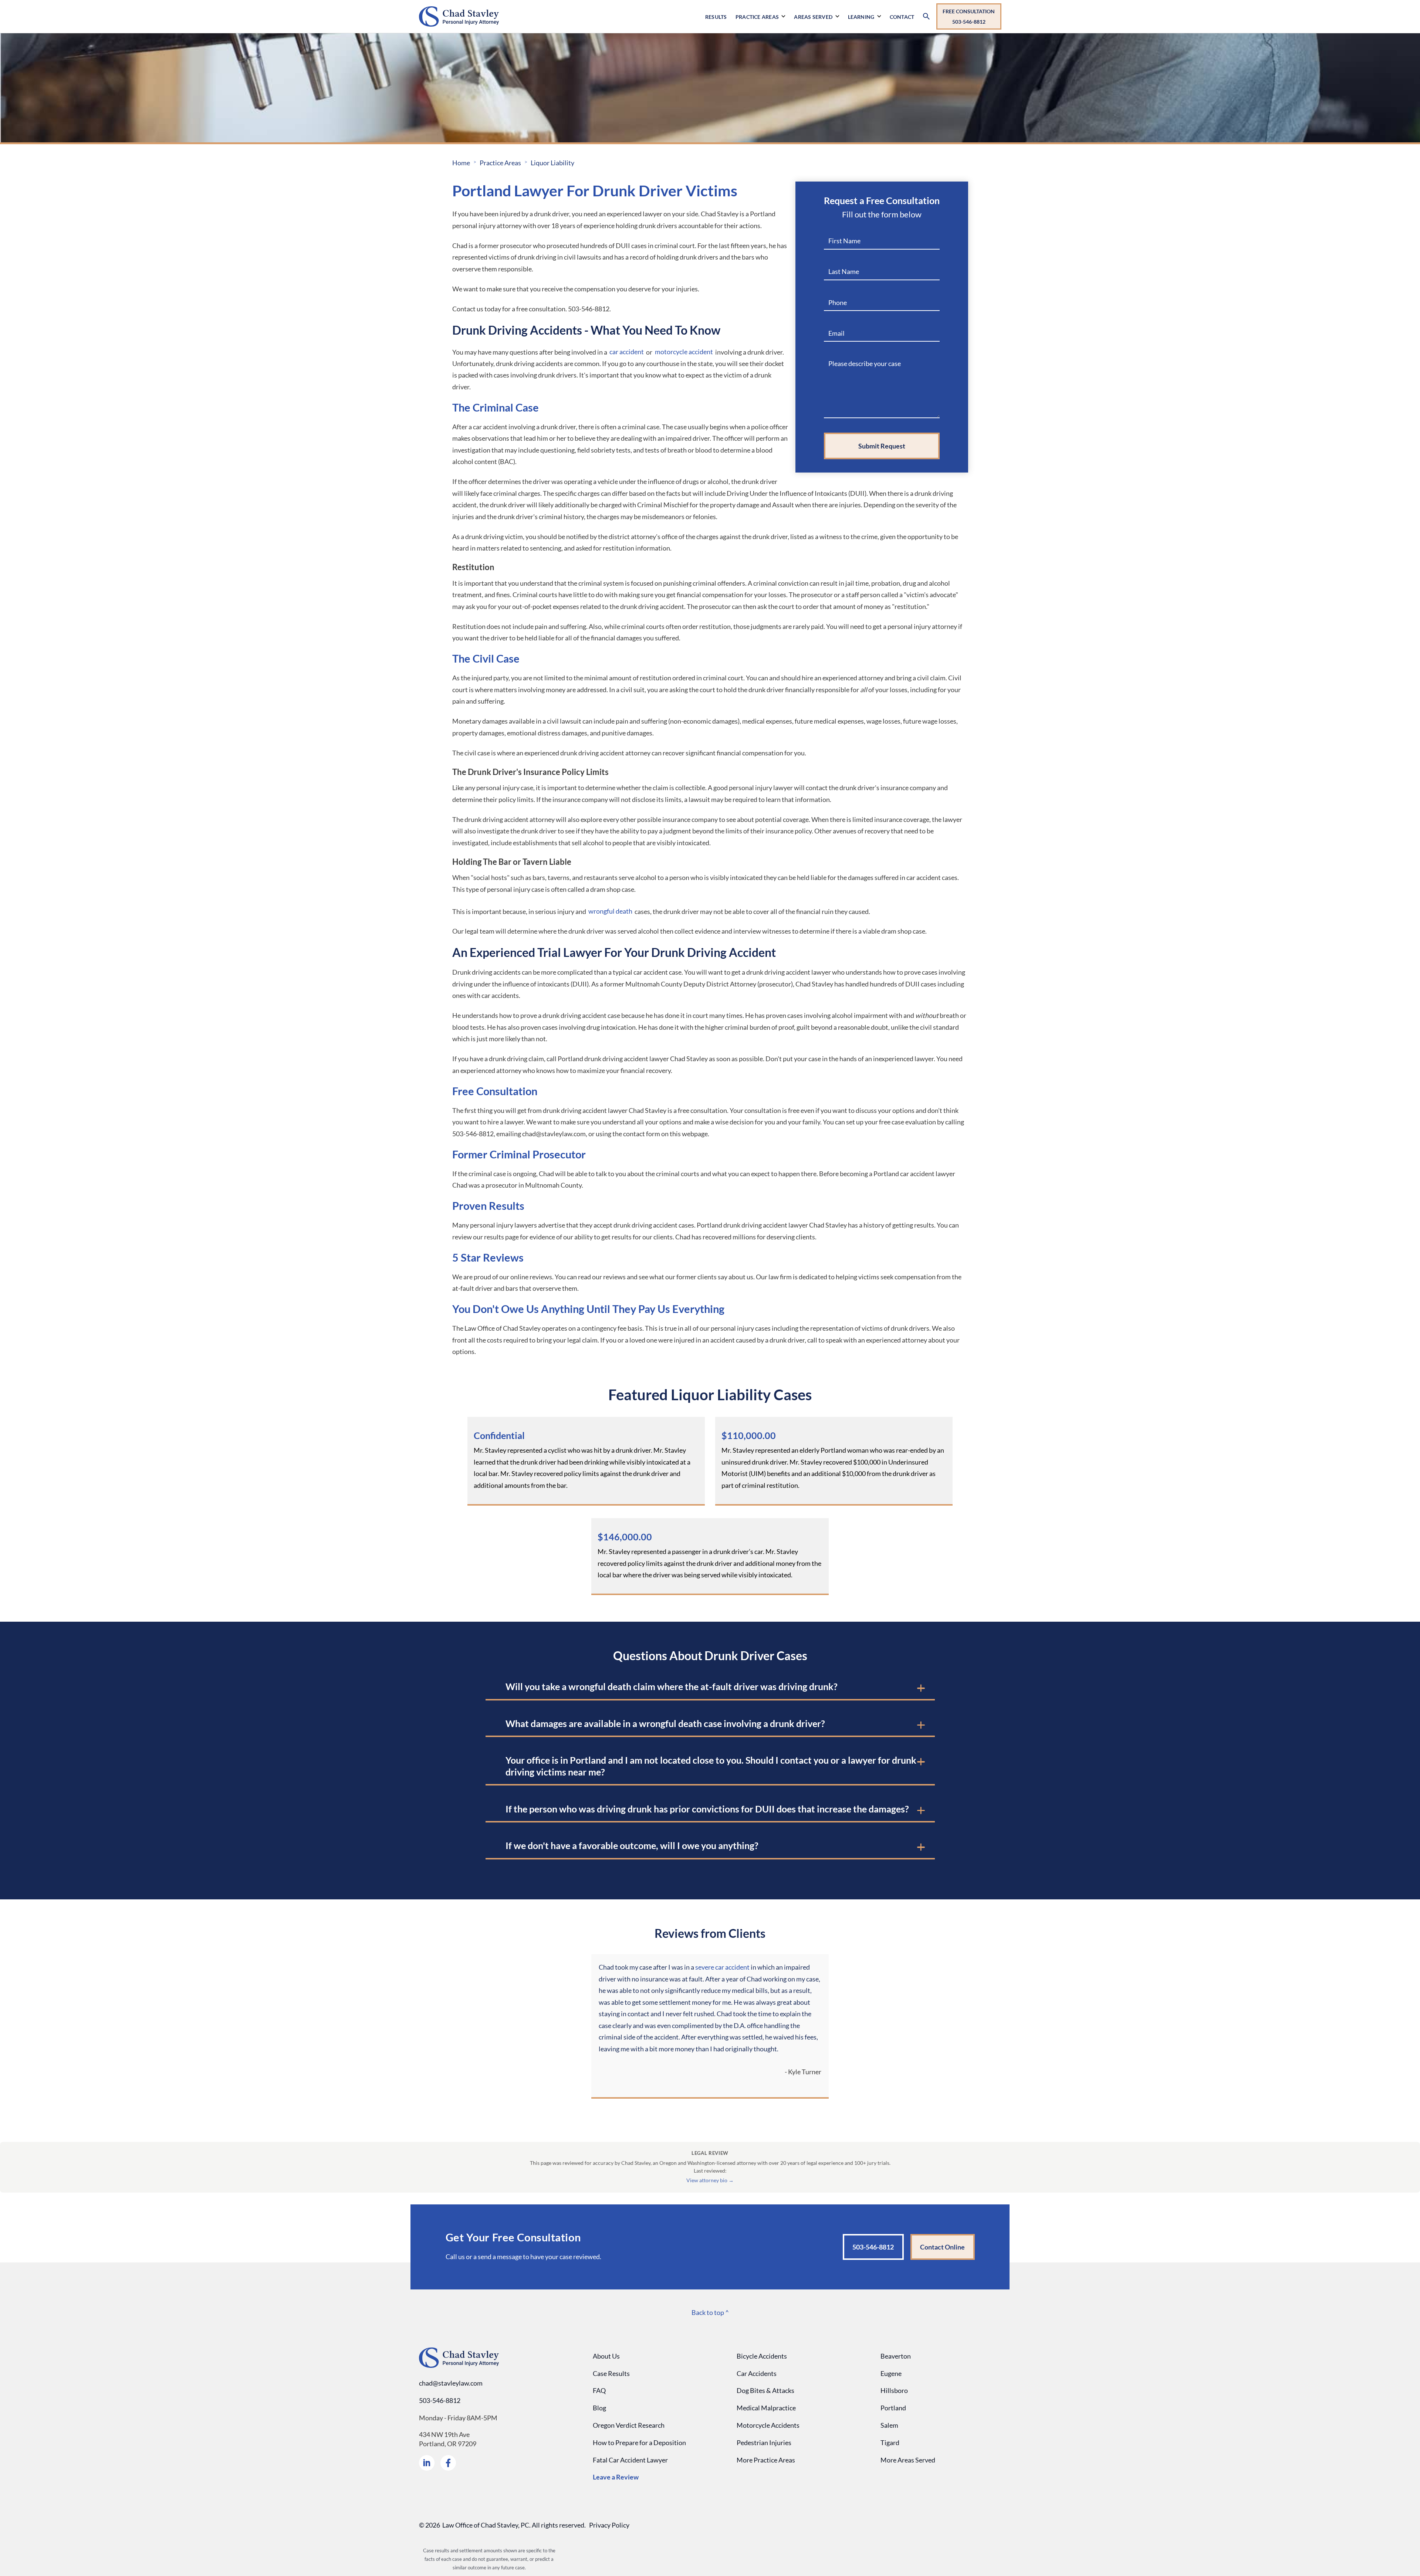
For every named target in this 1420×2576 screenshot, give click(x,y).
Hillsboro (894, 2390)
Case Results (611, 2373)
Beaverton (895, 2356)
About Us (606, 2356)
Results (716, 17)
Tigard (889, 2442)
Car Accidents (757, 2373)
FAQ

○ ○ ○ ○ ○

◆ WORK INSTRUCTIONS
Omit the pictures and copy the records above exactly.

◆ RESPONSE BOX
For every named target in this 1420×2576 screenshot, give click(x,y).
Hillsboro (894, 2390)
Case Results (611, 2373)
Beaverton (895, 2356)
About Us (606, 2356)
Results (716, 17)
Tigard (889, 2442)
Car Accidents (757, 2373)
FAQ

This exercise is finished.